I had several great conversations with various people over the course of the weekend. What struck me before the drool began to flow last night is that the past two to three years have gone by in a veritable blur, and it's causing deep appreciation for this journey called Life.

Talking to Jon brought back a flood of memories...especially since life has changed so much for his family these past couple of years. If I close my eyes, I can see their house up on Aiea Heights. Jon and Amy were the ones who actually paid the rent, but it seemed like so many of us lived there with them. When we were all in youth ministry, we learned to do ministry together. After most of us left youth staff, we learned to hang out together. When we hung out together, we learned that we really did love each other. Today, it's bittersweet to think about that house; it stands there up on the hill, rented out by someone else, someone that doesn't realize just what it means. It means laughter, it means tears, it means memories that will echo for long after they move on to pay rent somewhere else. I remember telling Jon that when we helped them move, it was like we were all moving out with them. That day we did the garage sale, you could hear us saying, "oh, remember when...?" over and over again.

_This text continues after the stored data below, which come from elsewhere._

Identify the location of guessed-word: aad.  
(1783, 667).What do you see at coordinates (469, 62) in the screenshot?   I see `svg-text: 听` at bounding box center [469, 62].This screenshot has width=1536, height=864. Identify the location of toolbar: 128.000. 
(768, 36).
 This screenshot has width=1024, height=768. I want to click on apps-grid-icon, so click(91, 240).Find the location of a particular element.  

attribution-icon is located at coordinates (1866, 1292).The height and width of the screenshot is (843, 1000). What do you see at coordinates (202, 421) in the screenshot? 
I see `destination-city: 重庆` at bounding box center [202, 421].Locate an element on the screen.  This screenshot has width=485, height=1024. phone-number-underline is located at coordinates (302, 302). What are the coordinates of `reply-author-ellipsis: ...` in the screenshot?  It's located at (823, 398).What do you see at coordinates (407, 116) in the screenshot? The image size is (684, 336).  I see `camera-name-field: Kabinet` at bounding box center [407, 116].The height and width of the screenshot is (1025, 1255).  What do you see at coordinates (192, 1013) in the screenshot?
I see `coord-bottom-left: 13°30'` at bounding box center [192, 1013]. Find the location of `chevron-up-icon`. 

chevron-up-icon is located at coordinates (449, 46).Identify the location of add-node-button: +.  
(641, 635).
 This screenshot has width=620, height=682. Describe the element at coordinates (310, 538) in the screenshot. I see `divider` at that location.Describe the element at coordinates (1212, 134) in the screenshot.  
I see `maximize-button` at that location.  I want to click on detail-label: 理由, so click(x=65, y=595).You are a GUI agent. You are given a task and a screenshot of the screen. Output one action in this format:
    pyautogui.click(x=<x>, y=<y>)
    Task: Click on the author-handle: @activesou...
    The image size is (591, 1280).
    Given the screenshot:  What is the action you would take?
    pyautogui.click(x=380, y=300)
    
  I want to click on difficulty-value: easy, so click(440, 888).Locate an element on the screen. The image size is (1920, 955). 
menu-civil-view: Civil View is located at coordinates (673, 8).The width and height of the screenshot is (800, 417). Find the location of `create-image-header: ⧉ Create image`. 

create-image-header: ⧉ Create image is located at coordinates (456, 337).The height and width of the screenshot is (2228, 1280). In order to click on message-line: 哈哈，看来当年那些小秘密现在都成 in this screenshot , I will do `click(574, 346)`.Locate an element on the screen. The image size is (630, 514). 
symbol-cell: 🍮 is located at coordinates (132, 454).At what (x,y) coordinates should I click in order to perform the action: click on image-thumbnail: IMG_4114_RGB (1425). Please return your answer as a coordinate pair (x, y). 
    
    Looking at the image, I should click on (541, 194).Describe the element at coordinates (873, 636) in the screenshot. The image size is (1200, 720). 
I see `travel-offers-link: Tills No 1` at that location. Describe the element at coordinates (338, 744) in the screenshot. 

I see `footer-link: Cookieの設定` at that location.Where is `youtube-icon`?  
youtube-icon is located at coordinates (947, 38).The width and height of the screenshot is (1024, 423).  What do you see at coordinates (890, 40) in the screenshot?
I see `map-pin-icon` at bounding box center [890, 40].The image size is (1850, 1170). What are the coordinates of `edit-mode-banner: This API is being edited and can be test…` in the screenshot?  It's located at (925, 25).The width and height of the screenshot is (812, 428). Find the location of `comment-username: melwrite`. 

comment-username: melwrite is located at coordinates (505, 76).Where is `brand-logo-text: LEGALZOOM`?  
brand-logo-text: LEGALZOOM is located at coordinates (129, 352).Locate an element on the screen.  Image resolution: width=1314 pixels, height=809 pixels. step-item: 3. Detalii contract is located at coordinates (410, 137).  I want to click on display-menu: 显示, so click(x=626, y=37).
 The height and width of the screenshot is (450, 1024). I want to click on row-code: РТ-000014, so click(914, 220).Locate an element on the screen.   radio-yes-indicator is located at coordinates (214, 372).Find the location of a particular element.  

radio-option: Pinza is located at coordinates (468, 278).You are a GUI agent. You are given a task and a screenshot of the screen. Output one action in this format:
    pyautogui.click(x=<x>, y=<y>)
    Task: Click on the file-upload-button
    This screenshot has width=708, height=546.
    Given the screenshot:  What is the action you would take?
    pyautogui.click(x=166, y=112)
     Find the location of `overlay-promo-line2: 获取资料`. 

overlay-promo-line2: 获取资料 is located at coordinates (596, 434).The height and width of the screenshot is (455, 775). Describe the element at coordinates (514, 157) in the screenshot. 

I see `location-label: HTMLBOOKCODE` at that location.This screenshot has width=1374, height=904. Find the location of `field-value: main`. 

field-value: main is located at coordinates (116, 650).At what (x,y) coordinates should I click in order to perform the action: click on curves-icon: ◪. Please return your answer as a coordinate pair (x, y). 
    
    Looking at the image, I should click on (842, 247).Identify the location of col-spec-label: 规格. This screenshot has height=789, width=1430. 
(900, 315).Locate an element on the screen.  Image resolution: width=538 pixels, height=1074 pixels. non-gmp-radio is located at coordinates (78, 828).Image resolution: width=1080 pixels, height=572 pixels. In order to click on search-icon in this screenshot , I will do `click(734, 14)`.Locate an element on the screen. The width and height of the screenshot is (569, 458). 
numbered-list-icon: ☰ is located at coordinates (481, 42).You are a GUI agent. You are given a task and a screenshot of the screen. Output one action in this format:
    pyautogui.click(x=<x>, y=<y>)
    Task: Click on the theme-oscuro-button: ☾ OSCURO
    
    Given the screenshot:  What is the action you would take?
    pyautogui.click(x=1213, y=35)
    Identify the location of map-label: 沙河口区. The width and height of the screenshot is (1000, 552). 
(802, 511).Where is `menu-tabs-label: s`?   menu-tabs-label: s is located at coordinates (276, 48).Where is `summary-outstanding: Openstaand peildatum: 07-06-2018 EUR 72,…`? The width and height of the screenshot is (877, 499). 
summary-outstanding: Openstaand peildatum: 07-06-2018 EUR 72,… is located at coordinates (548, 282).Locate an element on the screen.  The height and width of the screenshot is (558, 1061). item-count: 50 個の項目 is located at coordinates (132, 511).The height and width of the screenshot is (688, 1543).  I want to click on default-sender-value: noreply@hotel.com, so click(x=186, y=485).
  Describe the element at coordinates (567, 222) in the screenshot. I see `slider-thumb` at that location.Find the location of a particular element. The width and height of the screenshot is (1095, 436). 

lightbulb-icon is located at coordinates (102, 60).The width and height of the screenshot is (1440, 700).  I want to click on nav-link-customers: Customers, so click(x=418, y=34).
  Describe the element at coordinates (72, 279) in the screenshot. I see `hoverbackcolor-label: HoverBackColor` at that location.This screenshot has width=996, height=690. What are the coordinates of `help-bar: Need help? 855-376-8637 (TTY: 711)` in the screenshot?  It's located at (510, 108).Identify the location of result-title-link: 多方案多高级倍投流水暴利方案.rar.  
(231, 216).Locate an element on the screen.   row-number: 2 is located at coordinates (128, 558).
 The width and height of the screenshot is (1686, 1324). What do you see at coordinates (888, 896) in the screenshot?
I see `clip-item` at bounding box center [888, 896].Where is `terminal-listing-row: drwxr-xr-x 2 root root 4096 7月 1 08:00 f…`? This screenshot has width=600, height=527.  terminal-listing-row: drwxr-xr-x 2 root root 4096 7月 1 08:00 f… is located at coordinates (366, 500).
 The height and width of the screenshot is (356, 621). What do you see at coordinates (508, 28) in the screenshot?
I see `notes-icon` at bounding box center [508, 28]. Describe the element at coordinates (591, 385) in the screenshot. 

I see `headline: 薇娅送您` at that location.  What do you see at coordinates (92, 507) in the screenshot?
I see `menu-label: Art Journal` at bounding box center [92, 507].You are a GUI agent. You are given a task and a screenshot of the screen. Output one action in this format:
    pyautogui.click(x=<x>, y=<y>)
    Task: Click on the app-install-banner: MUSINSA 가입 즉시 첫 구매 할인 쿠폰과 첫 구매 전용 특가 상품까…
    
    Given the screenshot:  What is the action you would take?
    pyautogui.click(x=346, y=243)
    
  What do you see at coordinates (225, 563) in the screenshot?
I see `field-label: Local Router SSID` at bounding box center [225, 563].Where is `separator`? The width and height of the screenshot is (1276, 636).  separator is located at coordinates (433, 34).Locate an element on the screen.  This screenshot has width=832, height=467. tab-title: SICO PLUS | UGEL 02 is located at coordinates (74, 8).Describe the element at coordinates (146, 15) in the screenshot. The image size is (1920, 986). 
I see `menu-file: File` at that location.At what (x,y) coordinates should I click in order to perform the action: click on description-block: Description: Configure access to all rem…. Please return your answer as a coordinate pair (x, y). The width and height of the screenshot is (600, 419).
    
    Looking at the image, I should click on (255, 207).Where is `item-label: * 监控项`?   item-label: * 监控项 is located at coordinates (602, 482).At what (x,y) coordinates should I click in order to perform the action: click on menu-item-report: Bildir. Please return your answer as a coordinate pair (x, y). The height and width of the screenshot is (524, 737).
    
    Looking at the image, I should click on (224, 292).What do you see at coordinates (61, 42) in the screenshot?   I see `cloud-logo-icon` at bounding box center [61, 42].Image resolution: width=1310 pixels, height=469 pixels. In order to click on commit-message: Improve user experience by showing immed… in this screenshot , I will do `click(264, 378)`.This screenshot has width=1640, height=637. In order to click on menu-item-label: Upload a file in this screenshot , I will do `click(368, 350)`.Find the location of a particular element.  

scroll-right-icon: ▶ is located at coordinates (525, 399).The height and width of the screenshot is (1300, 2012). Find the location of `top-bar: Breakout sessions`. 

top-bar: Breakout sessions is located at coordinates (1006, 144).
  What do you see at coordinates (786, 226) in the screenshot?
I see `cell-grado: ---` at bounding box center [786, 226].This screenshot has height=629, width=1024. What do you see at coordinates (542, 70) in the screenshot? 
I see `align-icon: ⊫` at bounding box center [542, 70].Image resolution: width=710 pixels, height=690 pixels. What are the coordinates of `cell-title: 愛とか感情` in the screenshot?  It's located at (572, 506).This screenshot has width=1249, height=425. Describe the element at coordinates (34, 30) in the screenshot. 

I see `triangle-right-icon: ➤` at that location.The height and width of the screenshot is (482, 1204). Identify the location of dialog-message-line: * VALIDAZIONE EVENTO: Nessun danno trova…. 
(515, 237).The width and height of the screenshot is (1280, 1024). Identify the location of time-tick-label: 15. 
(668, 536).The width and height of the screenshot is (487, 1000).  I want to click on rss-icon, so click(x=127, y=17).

Now that I think about it, I don't think I have to close my eyes to see it; I can see it right now. I can see the spot down on the road where we sat when he told me he and Amy were leaving. I can see myself sitting at the table when they told us they were gonna have a baby. Twin girls, they later found out :) I can see the high school boys wrestling on the floor, and can hear Amy telling them to stop. I can see the time a bunch of us raided the girl's sleepover, and we turned off the electricity. Oh, right, that was more than just one time ;) I can see Jeff and Andrew and myself...eating...we made sure to let the girls go first, lest Amy scold us for that, as well :) I can see Andy in the kitchen, making coffee, Im laughing with Jenn, and Lisa crashed out on the floor. Inevitably, I'd sneak outside to talk to You, Lord. The moon and stars always did look better from up there, outside that house in Aiea Heights. Yeah, there's a lot I can see now...and it's not such a blur anymore.